Thunderbolt GPU's: technical barriers

Cubemmal · Jan 2, 2014

Let's discuss the technical issues with Thunderbolt GPU support.

The most promising external GPU work is at Silverstone, who recently demonstrated a work in progress

MSI also has something they're working on, but inexplicably they didn't include power.

Does this case make sense?

The Anandtech Mac Pro review states that PCIe 3.0 x16 channels is 15.7 GB/s bandwidth. Going further in the review he shows TB 2.0 as having 2.5 GB/s of bandwidth - quite a difference. However, consider that with TB 1.0 half of the bandwidth can be used for video output, namely 1.25 GB/s.

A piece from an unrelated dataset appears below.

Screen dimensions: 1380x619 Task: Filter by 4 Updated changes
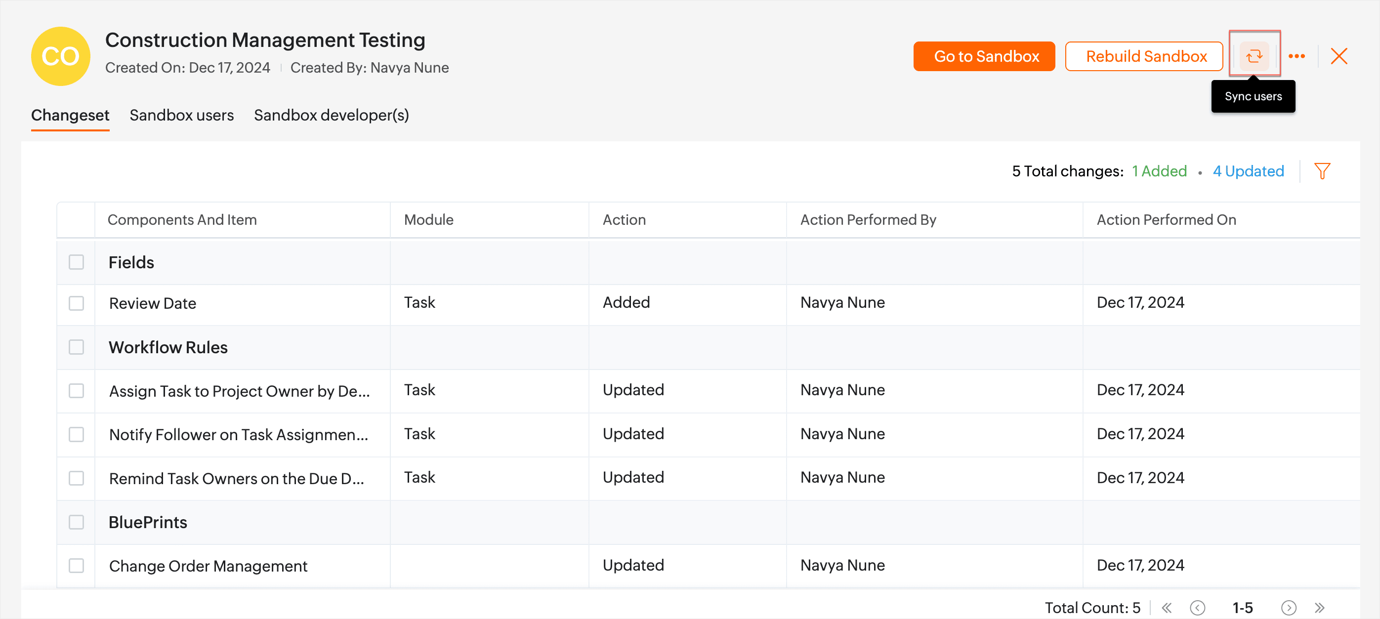point(1248,171)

That's the theoretical max, but we can assume that displaying pixels on a 27" 2560x1440 screen at 30 Hz or 60 Hz takes no more than 1.25 GB/s.

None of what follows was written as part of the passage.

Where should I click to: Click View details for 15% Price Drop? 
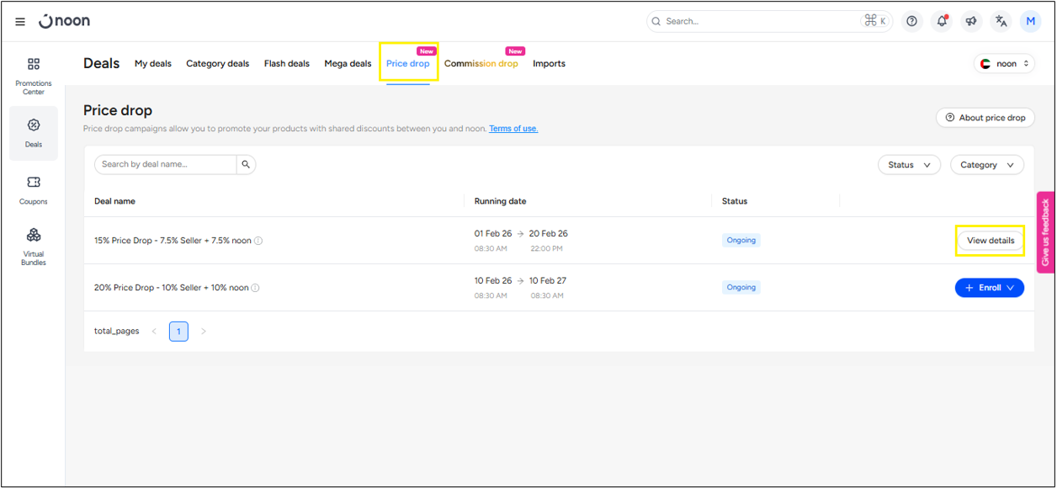[x=990, y=241]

So the question is, does that really require 15.7 GB/s on the input? What are all those PCIe x16 lanes for anyhow? Loading the VRAM (RAM->VRAM DMA), serving interrupts (CPU->GPU), and inter-card communication (SLI/Crossfire) AFAIK. Now we can eliminate the final use case as this would be a single card only solution, though theoretically somebody could actually make a two slot external TB2.0->PCIe GPU box with two x16 lanes. Are 16 lanes really needed for loading VRAM and serving interrupts?

So here my knowledge and searching pans out. My question is whether this analysis is accurate, and whether this kind of device can work?

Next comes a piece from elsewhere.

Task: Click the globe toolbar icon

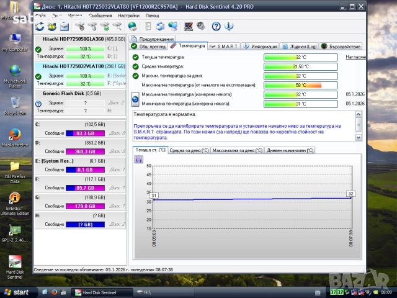Action: coord(132,26)
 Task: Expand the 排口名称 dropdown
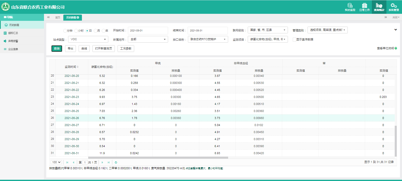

The remaining piece for SilverStone is to get Intel certification, and OS X thunderbolt aware drivers.

paulrbeers · Jan 2, 2014

1st off: Most GPUs aren't maxing out the full 16x lanes. In fact in many consumer grade computers, the GPU is most likely on an 8X lane anyway. Now, an 8X PCIE3.0 vs 4x PCIE2.0 is a difference of about 4x. So there still is a data penalty obviously. I'm going to point you to an article Barefeats did awhile back comparing a Radeon 5770 and 5870 running on Various Mac Pros. The Mac Pro 1,1 uses PCIE 1.0 vs 2.0 on all the others, while there was a penalty in overall performance, what is interesting is in how many cases the penalty was minimal. It also isn't a perfect comparison, because the Mac Pro 1,1 has significantly less CPU power so some of the penalty seen may not even have been due to the lack of PCIE bandwidth, but rather a lot of CPU grunt to pass data to the GPU.

http://www.barefeats.com/wst10g7.html

Anyway, so my point is, yes there will be a penalty using an external GPU. Most who have done it already (using external GPUs) are doing it because they have Macbook Airs or Mac Mini's with their iGPUs and just about any Discrete GPU (even bandwidth starved GPUs) is worth it.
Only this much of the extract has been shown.